You see, much like Hamlet, Jackson starts his life as a victim in many ways; his father is killed at a young age, he’s dragged into a life of crime, albeit willingly, and throughout the early seasons his attempts to change his life and the focus of SAMCRO are beaten down at every turn by Clay, and in some cases Gemma. Despite being an Anti-Hero in the truest sense, his morality coming from senses of duty, honour, and familial responsibility rather than morality or legality, he is a passive anti-hero.
Victim To Villain; Passive Heroics and the Illusion of Having No Choices
Jax lets himself be taken where the wind blows for much of the early seasons.
He leaves Wendy because of her drug addiction and is blown back to Tara when she arrives in Charming. He is then blown in to the arms of various women (ugh, Ima) when the going gets tough with Tara. He nearly fucks his own sister, for Christ’s sake, and when Tara ends up in legal trouble, understandably angry and distressed, because of something she did to protect him? He jumps dick first into a brothel madam-cum-high-class-pimp; Collette. In the end, however, he lets Tara go free.
On a side note she has to literally beg him in a public place not to kill her in front of their children before he realises that he has become the monster under the bed to his own wife…. but, hey. I’m not bitter.
Jax’s love life(lives) provide a perfect microcosm for his overall story arc, and this symmetry is something so prophetic and well-written that we would all do well to take heed.
The pattern of Jax’s life goes as such;
- Belated Redemption
Jax marries Wendy because he feels he has no other choice; he confesses to Tara that it was a “sad time out” because he never got over her. He plays the victim while using Wendy, and when the going gets tough and she becomes addicted to heroine he bails. Enter Gemma; Gemma plays villain at first to allow Jax to maintain his wounded persona, but when Wendy gets out of rehab Jax tries to play hero by urging Tara to downplay their relationship for the sake of Wendy’s recovery.
He then chases her out of town, and when she returns, clean and ready to take care of her son, he forcibly injects her with heroine in order to keep what he see’s as “his”.
The arc doesn’t finalise until after Tara’s death when he leaves everything, including the children, to Wendy’s care. But he never actually tries to make personal amends.
Or there’s Tara;
She leaves him, and when she returns he sets about tugging her heart strings. He puts her in awkward positions by having her patch up injured club members time and time again, and then shoots her stalker in her home. When she begins to crumble under the stress and tries to escape again Jax does nothing to support or help her, but instead throws a tantrum and jumps dick first into another woman. Multiple times.

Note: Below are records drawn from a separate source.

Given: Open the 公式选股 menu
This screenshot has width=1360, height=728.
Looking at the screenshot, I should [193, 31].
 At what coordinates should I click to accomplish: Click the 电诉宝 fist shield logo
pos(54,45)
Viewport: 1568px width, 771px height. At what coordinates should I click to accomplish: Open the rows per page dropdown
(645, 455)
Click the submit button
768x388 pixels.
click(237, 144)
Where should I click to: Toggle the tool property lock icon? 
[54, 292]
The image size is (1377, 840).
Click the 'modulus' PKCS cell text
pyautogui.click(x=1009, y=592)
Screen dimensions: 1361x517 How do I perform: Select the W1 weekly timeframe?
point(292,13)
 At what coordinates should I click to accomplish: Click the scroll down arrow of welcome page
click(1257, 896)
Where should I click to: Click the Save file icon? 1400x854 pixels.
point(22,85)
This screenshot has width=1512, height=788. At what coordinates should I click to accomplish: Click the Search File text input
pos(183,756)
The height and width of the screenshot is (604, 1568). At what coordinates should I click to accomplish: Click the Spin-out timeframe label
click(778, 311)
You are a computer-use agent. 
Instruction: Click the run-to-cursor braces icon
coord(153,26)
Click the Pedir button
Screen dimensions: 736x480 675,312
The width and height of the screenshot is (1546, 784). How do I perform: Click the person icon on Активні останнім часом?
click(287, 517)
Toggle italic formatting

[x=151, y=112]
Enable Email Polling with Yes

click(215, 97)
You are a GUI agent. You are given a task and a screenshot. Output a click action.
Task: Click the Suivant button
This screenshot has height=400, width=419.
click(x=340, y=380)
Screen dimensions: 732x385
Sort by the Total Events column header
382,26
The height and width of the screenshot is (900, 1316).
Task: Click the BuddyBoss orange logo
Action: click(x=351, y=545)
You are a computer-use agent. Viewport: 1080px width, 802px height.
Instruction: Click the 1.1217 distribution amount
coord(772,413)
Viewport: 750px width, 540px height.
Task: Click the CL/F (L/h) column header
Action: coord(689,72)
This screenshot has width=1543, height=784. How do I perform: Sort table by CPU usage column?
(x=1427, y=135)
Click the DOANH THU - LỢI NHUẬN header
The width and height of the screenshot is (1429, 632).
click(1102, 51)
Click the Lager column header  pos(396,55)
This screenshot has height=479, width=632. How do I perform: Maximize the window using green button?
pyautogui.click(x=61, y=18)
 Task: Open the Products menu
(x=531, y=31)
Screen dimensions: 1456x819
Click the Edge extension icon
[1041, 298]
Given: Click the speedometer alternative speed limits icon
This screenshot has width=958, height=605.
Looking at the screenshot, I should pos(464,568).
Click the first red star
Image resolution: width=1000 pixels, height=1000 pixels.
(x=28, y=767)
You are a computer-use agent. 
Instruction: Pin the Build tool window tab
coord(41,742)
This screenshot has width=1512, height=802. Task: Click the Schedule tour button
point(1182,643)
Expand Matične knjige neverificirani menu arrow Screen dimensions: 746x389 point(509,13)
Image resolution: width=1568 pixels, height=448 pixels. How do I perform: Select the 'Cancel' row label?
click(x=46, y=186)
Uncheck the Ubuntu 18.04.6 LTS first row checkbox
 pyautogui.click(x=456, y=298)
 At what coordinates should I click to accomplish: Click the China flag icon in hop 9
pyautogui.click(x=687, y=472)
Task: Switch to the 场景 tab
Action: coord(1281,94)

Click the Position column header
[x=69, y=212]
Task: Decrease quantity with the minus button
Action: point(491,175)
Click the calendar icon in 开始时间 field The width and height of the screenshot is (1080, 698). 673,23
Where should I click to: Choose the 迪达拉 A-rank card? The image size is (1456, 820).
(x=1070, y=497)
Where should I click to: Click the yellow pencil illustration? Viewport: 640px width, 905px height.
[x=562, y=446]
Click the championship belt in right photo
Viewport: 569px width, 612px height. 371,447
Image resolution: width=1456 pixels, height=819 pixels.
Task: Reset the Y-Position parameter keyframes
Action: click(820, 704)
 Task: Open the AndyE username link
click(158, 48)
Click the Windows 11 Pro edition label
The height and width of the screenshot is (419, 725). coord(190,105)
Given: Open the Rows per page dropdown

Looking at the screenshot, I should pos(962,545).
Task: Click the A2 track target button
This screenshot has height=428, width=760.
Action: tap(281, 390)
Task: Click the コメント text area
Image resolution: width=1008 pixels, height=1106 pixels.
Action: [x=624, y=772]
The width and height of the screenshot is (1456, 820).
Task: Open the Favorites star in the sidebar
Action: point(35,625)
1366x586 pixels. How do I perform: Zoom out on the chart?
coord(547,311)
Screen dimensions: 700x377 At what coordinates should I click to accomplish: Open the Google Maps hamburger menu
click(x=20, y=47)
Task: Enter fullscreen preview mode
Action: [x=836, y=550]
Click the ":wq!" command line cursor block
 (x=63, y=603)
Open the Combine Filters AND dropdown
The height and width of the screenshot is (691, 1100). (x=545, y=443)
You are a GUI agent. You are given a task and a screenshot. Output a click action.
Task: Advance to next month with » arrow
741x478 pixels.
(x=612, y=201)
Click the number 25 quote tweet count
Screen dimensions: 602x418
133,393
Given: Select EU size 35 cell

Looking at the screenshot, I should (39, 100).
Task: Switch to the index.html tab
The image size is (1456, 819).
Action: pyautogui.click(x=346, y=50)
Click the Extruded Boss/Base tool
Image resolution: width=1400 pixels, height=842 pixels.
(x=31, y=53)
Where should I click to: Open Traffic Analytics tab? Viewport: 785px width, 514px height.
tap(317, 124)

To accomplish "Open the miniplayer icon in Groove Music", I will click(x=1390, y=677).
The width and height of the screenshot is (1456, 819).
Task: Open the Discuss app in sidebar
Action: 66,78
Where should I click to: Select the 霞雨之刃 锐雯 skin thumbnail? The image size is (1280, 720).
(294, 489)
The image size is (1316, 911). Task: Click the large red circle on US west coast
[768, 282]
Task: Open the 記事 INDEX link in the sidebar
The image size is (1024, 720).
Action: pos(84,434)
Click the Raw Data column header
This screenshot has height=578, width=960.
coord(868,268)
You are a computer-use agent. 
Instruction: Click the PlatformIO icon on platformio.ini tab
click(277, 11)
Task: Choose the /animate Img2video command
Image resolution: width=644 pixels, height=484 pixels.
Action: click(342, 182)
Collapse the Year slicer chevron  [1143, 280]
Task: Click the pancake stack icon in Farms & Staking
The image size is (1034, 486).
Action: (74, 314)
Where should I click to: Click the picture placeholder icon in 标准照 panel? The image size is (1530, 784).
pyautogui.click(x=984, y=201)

After the Ima fiasco Tara is kidnapped and pregnant so they end up back together again, after which he barrels down a course of action that lands him serious jail time. Tara cares for the children and waits, and he eventually promises her they will get out. He becomes an active hero for Tara when he attempts to extricate them, and when he reneges on this promise and she seeks her own escape he becomes the villain himself.
He redeems himself only just before her death, after which he slides back into violence and carnage.
This is what makes Jax such a fascinating character study; he lives, for the largest part of the show, under the belief that he has no choices. It’s only when he becomes President that he really takes control, and coincidentally this is when things really spiral out of control for the club.
The shattering climax, that realisation that over time he has become the villain in his own story, is so effective because we see the slide and we, the viewer, know that Jax is becoming more and more morally corrupt as the show spins out.
I once joked with my, then, partner that I had thought I would love Jax and Opie, but ended up hating them in favour of Juice, Tig, and Chibs because each of their characters was at the very least an active participant and had a morality of a sort that they held to. Jax and Opie both suffer from a martyrdom mentality that kills everyone and everything around them.
As writers we can learn from this undeniably masterful deployment of characterisation because it shows us, firstly, that you don’t have to like a character to root for them. Secondly, that symmetry is key; characterisation extends to the milieu of a characters life as well as the defining story arc. Thirdly, anti-hero’s don’t have to be edge-lord, morally grey gun-slingers like Dirty Harry. Sometimes an anti-hero is the pretty boy down the road who pretends that none of his bad choices could have been avoided.